If the situation were reversed and a white teacher expressed skepticism about the pronunciation of a black student’s name, it wouldn’t be comic. “Chloe,” “Isaac,” “Michael,” “Phoebe”), the classroom roll call provides a perfect set-up to illustrate cultural relativity: why can’t Aaron be pronounced as A-A-Ron, as Mr. Given that English is not a consistently phonetic language and has many arbitrary pronunciation rules, especially around names (e.g. It expertly dramatizes this concept by focusing on name pronunciations in English. “Substitute Teacher” flips cultural stereotypes about white and black names by centering around a black man who considers traditionally white names to be “silly-ass names.” The sketch draws out the relativity and subjectivity of cultural norms - how the designation of something as “normal” or “abnormal” depends entirely on culturally inflected perspectives and, often, on cultural power. Garvey’s cluelessness, we might also ask ourselves: why should a style of “classroom management” in one high school be so ludicrously inappropriate in another?

key and peele youtube

“Finally, someone makes sense!” While we laugh at Mr. Garvey expels “A-A-Ron” from the classroom and then goes on to call for “Tym-oh-thee.” To everyone’s surprise, the class’s only black student, played by Jordan Peele, emerges suddenly from behind a white student and calmly responds, “Present.” “Thank you!” Mr. Garvey, played by Keegan-Michael Key, is convinced that students are intentionally mispronouncing their names to disrupt the class and undermine his authority, and becomes increasingly exasperated. Garvey’s pronunciations and offer the common pronunciations of their names, Mr. Garvey during roll call, Jacqueline becomes “Jay-Quellin,” Blake becomes “Bala-Kay,” and Denice becomes “Dee-Nice.” And of course, Aaron becomes A-A-Ron. “Substitute Teacher” plays with our cultural conceptions of stereotypically black and white names.

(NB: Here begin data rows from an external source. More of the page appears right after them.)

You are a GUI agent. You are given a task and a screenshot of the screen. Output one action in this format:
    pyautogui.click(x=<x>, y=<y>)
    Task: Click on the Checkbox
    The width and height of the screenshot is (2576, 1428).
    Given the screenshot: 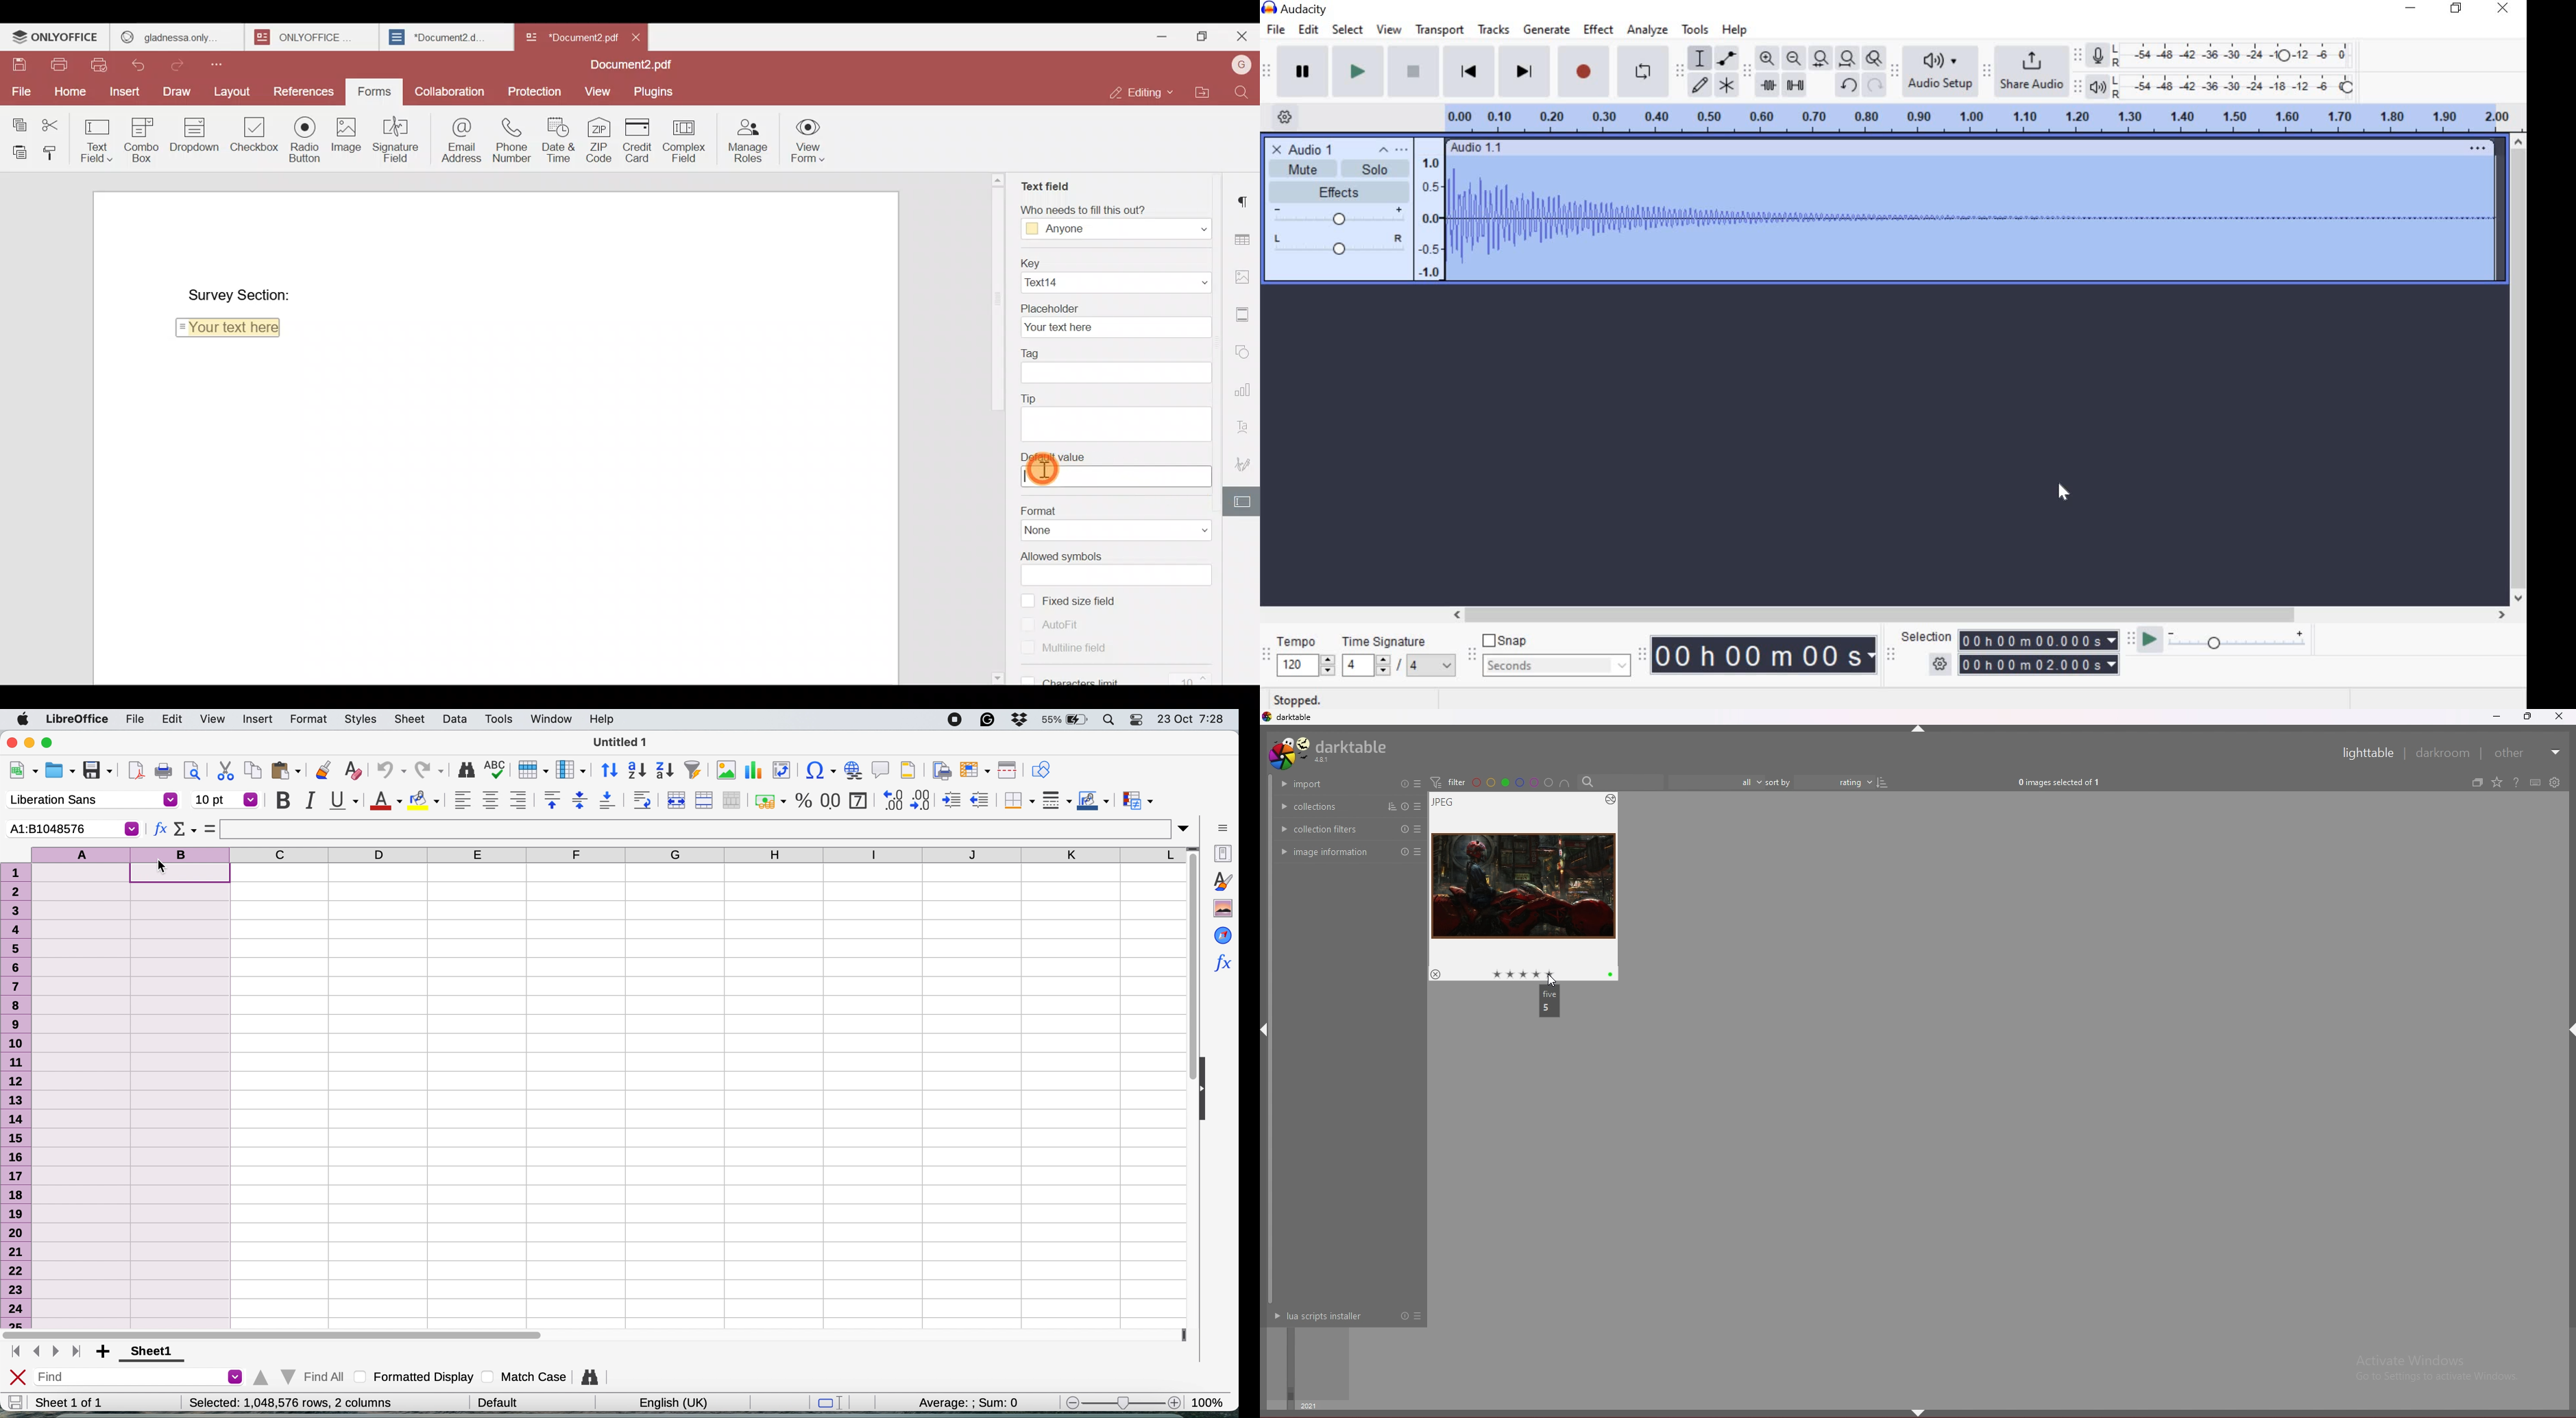 What is the action you would take?
    pyautogui.click(x=251, y=138)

Key and peele youtube series#

Like other Key & Peele sketches that elicit laughter while delivering social commentary, the “Substitute Teacher” series brilliantly explores cultural relativism and educational inequality. Garvey does not follow that well-worn path: he is paranoid that his well-behaved students are “messing” with him and, in response, takes an excessively aggressive and authoritarian tack, creating hilarious classroom interactions. The sketch offers a parody of the familiar film convention of white teachers as inner-city savior figures, in which they overcome resistance from unmotivated students of color to eventually lead them, through tough love, to a bright future.

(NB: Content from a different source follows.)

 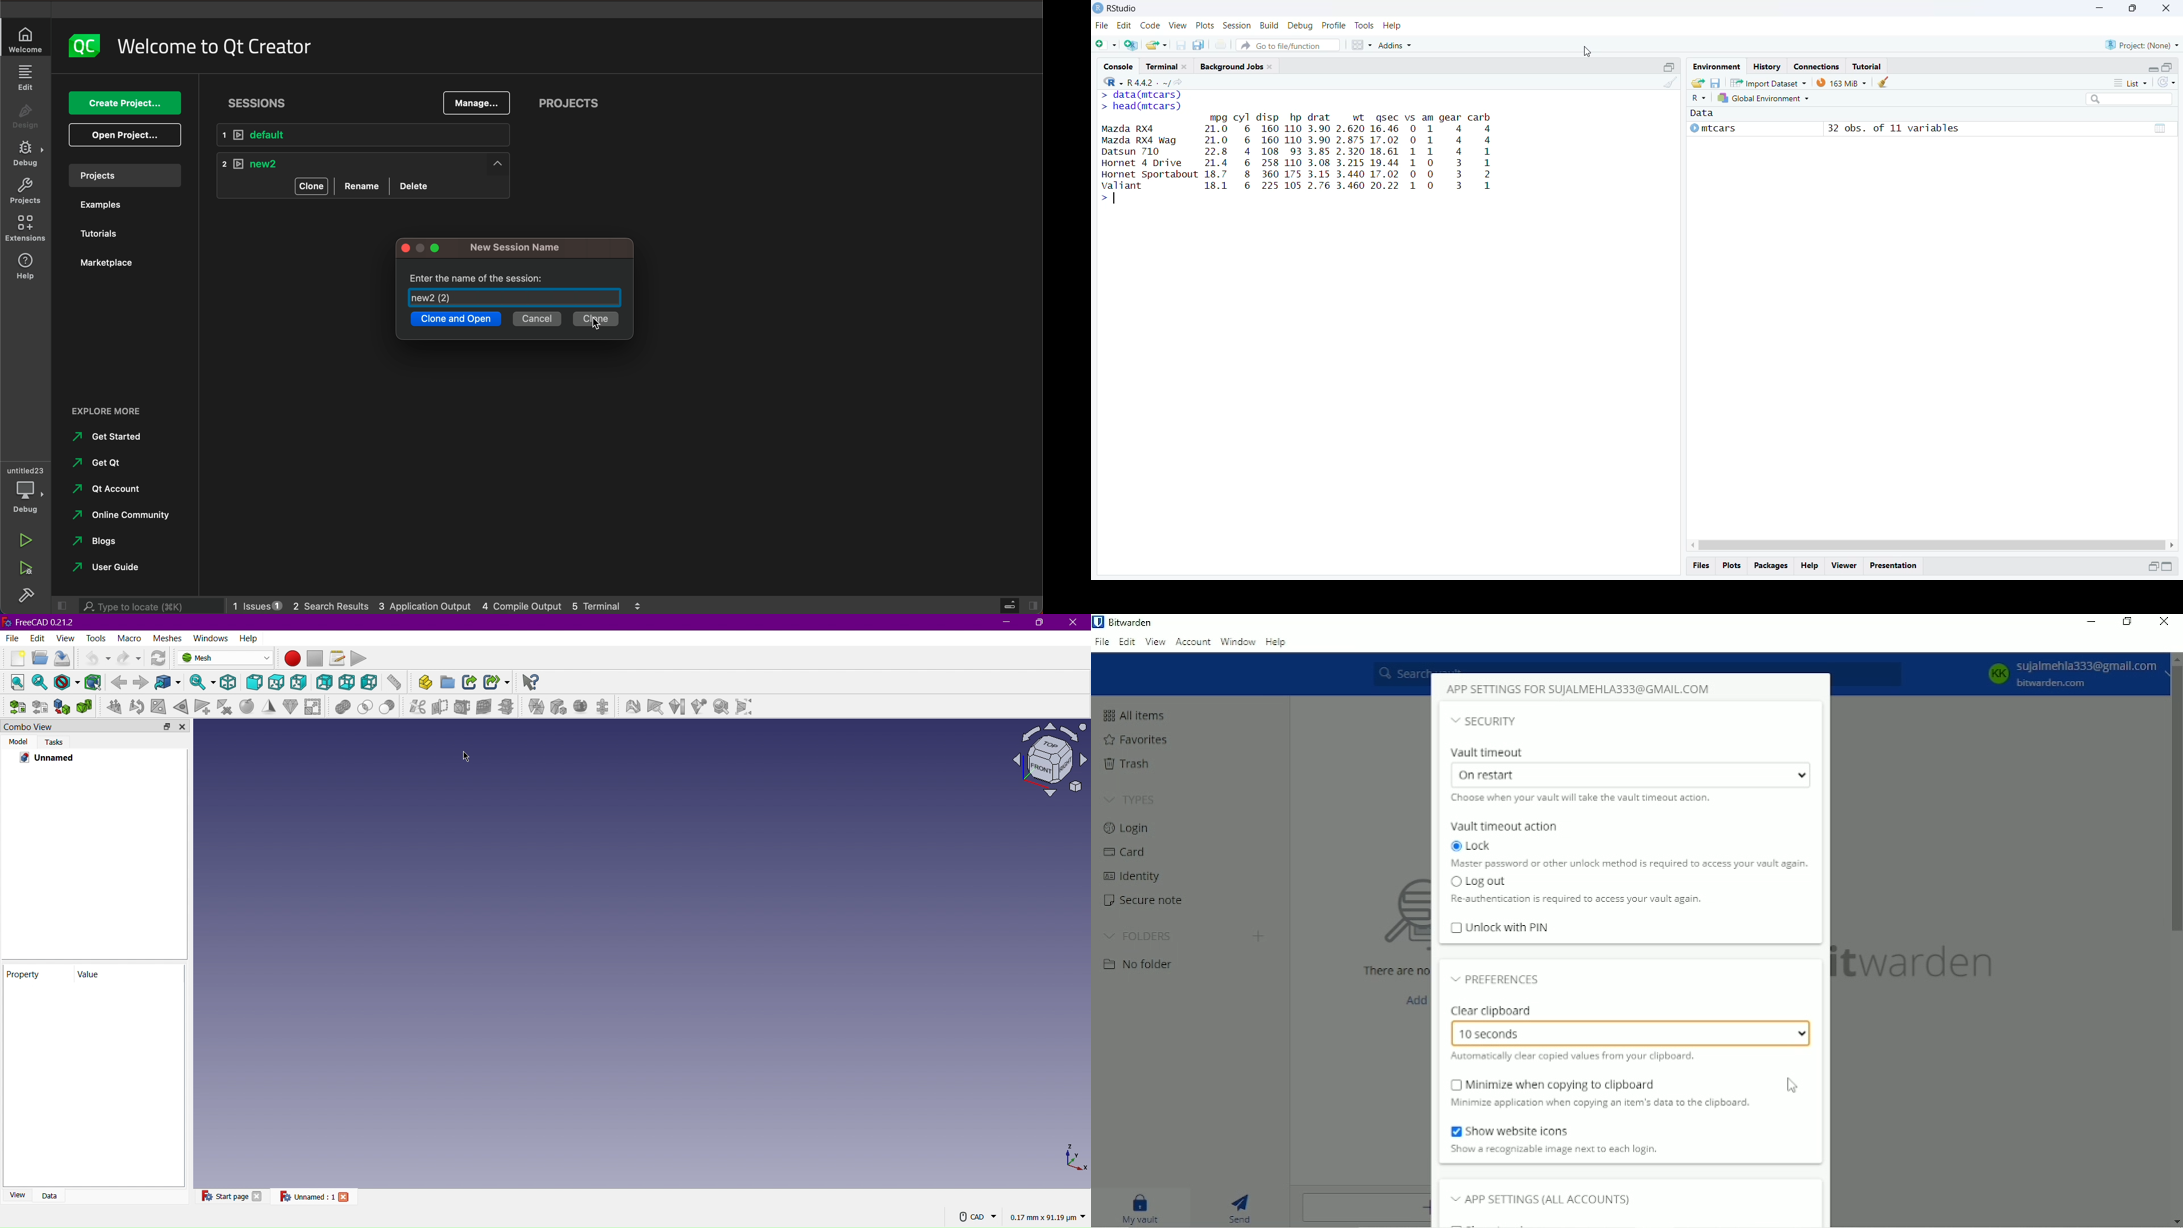 I want to click on Types, so click(x=1133, y=800).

Key and peele youtube full#

Garvey, a black substitute teacher from an inner-city school, is maladapted to a classroom full of white middle-class students. The success of the sketch is, in part, attributed to its simple premise: Mr. This is a now iconic line from “Substitute Teacher,” Key & Peele’s most viewed comedy sketch on YouTube, with 188 million views and counting. Garvey, a substitute teacher, at Aaron, an innocent-looking student, pointing at him with both an index finger and a pinky.